Nexelis possède une solide expérience et une vaste expertise dans le développement, le transfert, la qualification, la validation et les tests cliniques d’essais fonctionnels viraux et bactériens.

Nous possédons également une longue expérience en développement d’essais viraux et bactériens manuels et automatisés pour des entreprises pharmaceutiques. Notre équipe de scientifiques travaille depuis de nombreuses années sur plusieurs essais utilisés pour les tests cliniques de qualité BPCL sur les vaccins, du début à la fin du développement clinique. Nos experts travaillent en étroite collaboration avec nos clients pour adapter, développer, qualifier et valider des tests spécifiques afin d’évaluer le taux d’anticorps neutralisants générés dans les essais vaccinaux.

  • Développement, qualification et validation des méthodes d’essai adaptées, en conformité avec les lignes directrices réglementaires
  • Préparation et caractérisation de banques primaires de cellules et de travail pour des essais fonctionnels viraux et bactériens
  • Transfert des méthodes développées (R&D), qualifiées et validées 
  • Instrumentation de pointe à haut débit

Essais fonctionnels viraux

Test de neutralisation par réduction des plages (PRNT) et micro-PRNT

Les échantillons de sérum humain sont dilués en série et mélangés avec une concentration standard de virus dans des plaques de 96 puits. Après incubation, les complexes sérum-virus sont ensuite transférés sur des plaques préalablement ensemencées de cellules eucaryotes et incubés à nouveau. Après incubation, les cellules sont fixées et colorées au besoin. La coloration permet la détection des plages de lyses (PFU) ou des colonies (CFU) qui correspondent à des cellules infectées. Les images de chaque puits sont acquises et comptées à l’aide d’un système automatisé d’analyse d’images. Le nombre de PFU résultants dans les puits est inversement proportionnel au taux d’anticorps neutralisants présents dans le sérum, lequel est directement proportionnel à la réponse immunologique du sujet.

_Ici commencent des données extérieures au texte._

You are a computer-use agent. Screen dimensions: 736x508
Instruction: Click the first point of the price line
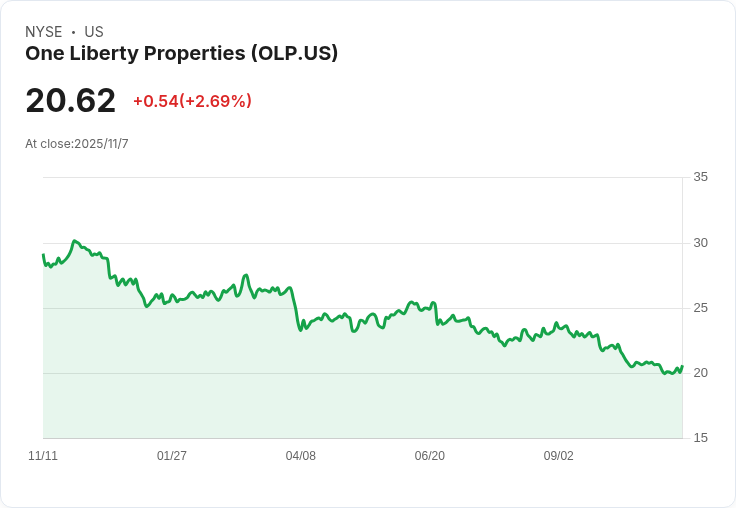point(43,254)
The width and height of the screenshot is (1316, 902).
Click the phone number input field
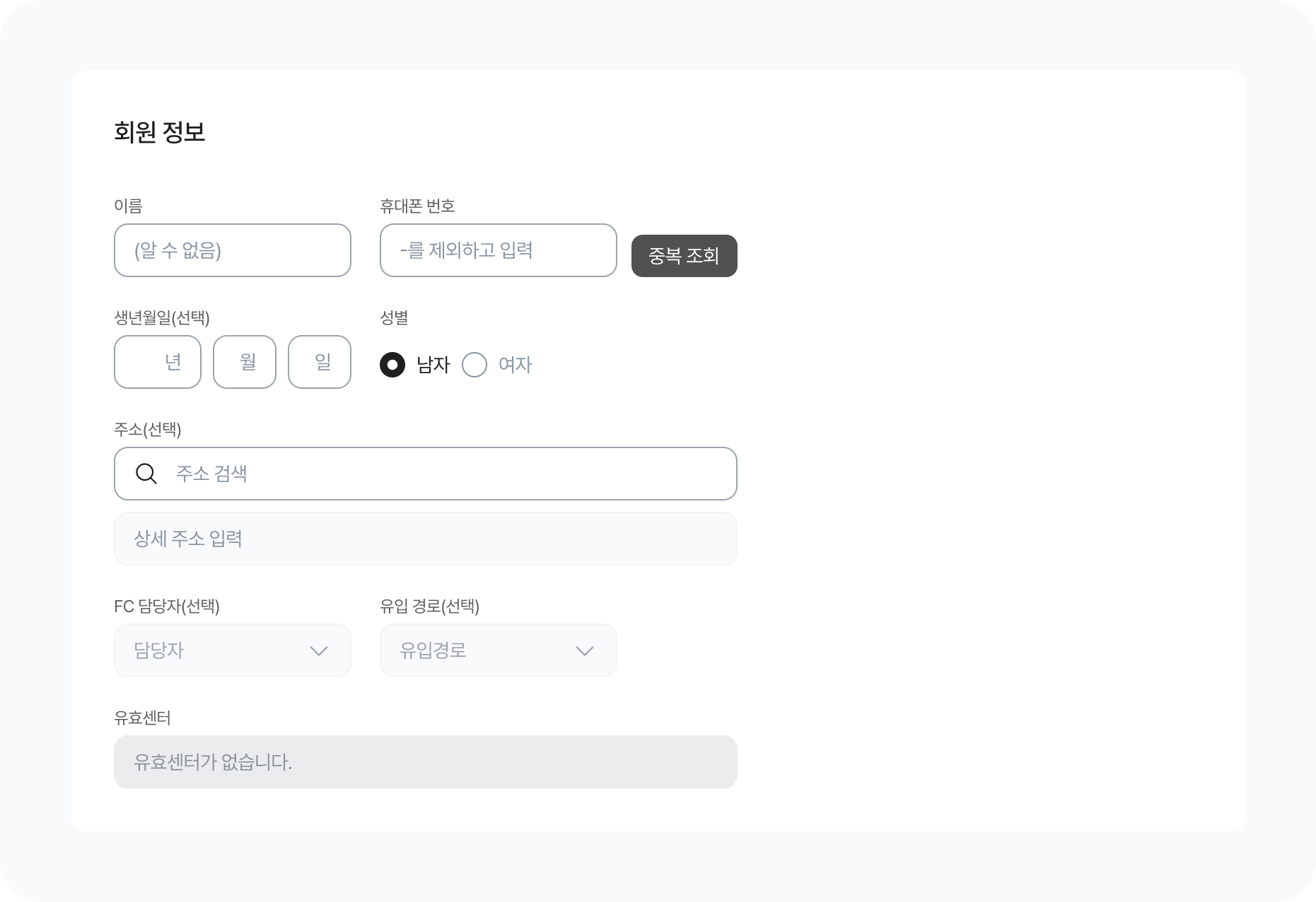tap(498, 250)
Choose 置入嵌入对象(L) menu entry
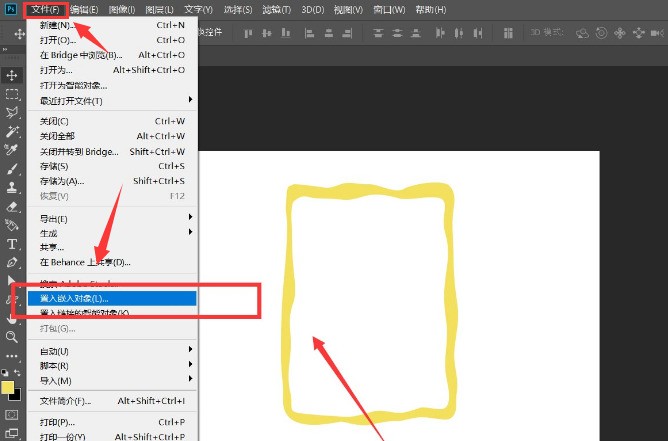Viewport: 668px width, 441px height. (x=112, y=298)
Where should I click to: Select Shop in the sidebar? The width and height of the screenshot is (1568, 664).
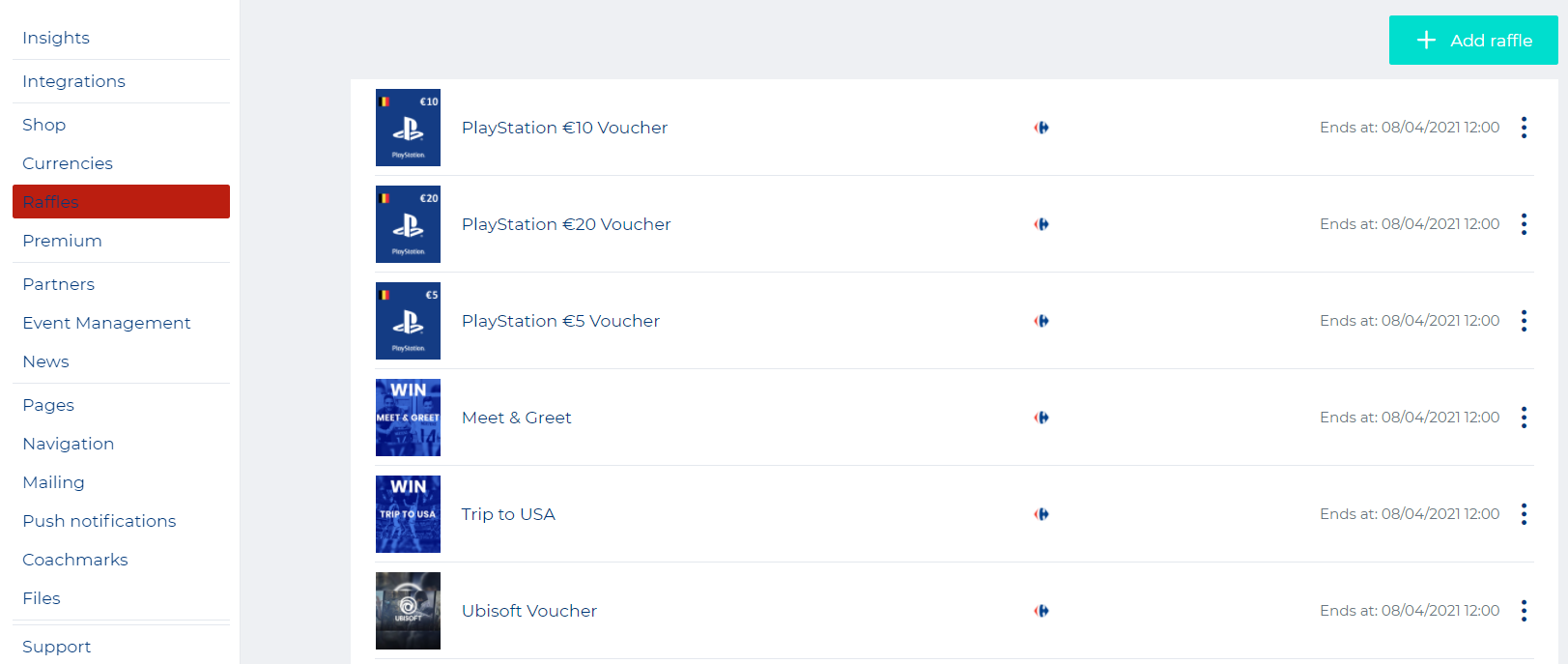point(44,125)
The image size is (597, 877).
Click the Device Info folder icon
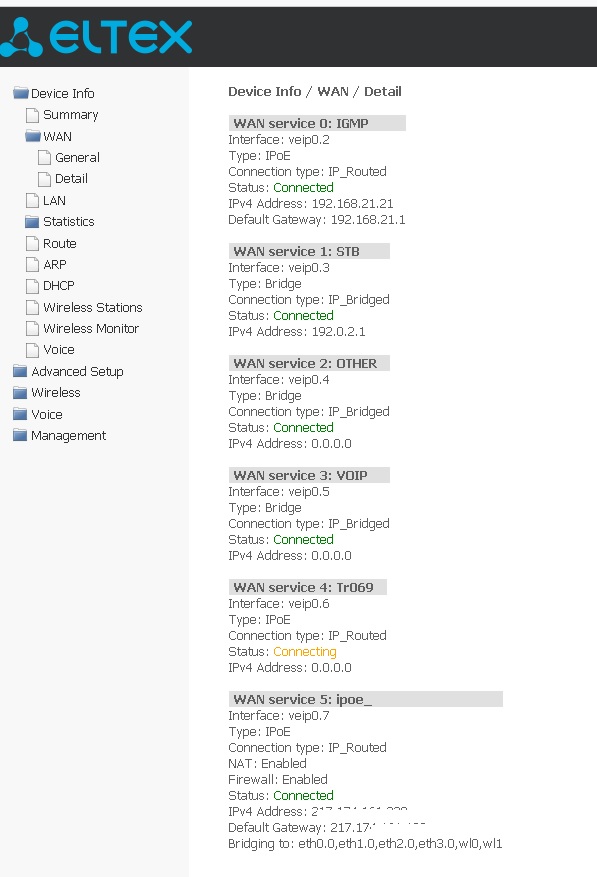[x=21, y=93]
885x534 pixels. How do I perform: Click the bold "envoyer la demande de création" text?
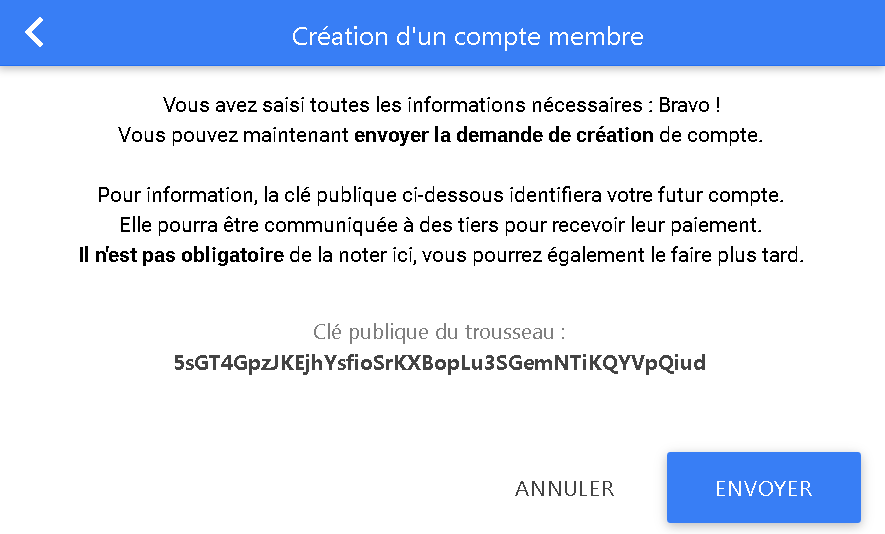point(504,135)
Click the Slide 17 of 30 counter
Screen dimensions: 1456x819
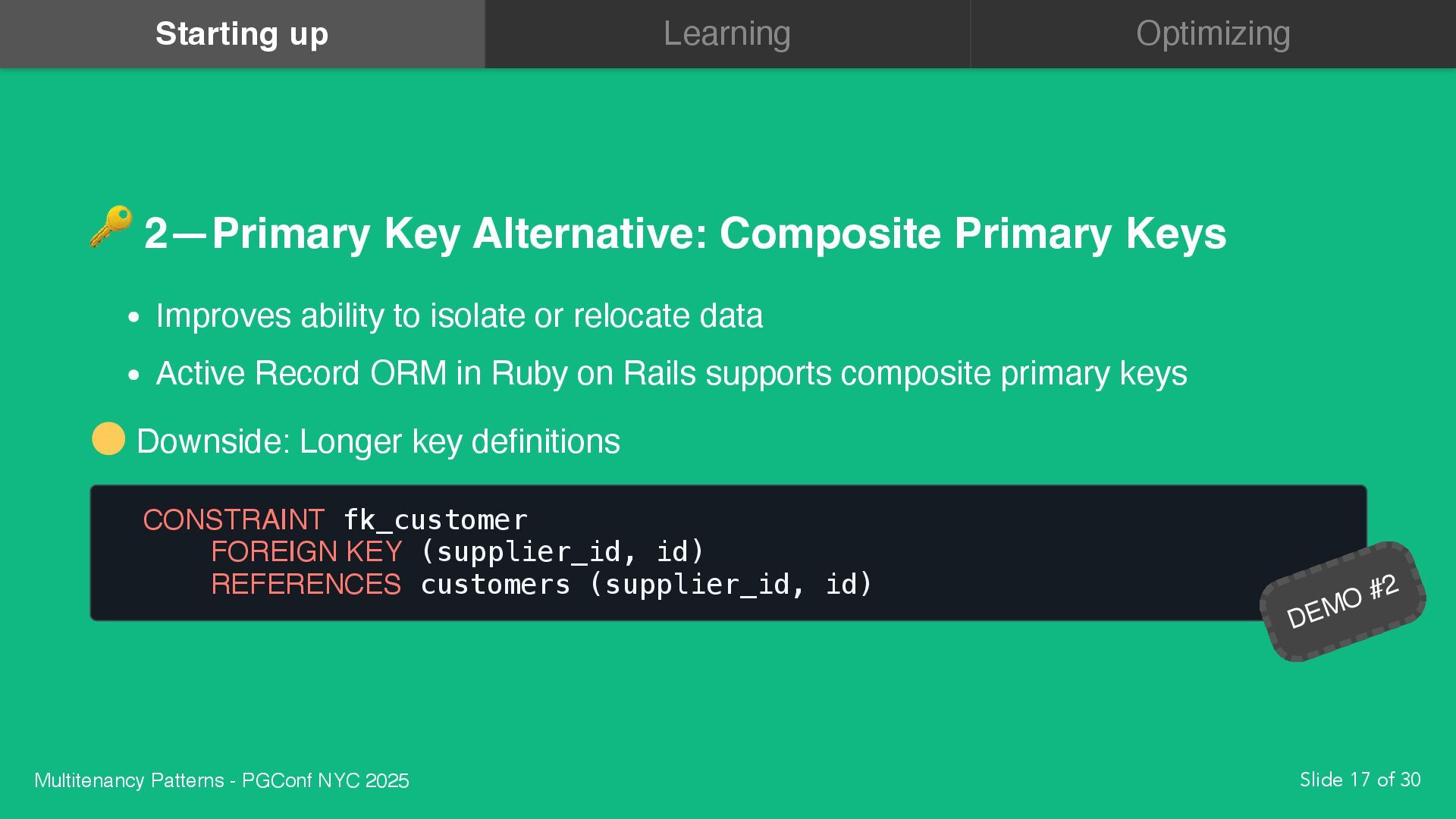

Plusieurs méthodes de détection sont offertes :

  • Colorimétrie
  • Luminescence
  • Fluorescence

Neutralisation et microneutralisation

Le principe de l’essai de neutralisation est le même que celui du PRNT. Toutefois, la lecture du test est différente, car elle est indirecte et les PFU ne sont pas comptées comme paramètre d’évaluation. Selon l’approche, différentes lectures peuvent être utilisées et le niveau d’infectivité du virus peut être corrélé à la survie des cellules par exemple.

Essai de neutralisation de pseudo-particules

Dans certains cas, des pseudo-particules (virus incompétents pour la réplication) comportant un rapporteur (luciférase ou protéine fluorescente) peuvent être utilisées à la place d’un virus vivant. Dans de tels cas, l’infectivité des pseudo-particules est corrélée à la quantification du rapporteur. Nexelis dispose de plusieurs technologies pour quantifier les différents rapporteurs. L’essai de neutralisation de pseudo-particules représente une approche beaucoup plus sûre, qui peut être effectuée dans un environnement de niveau de confinement 2 en biosécurité, quelle que soit la souche virale à l’étude.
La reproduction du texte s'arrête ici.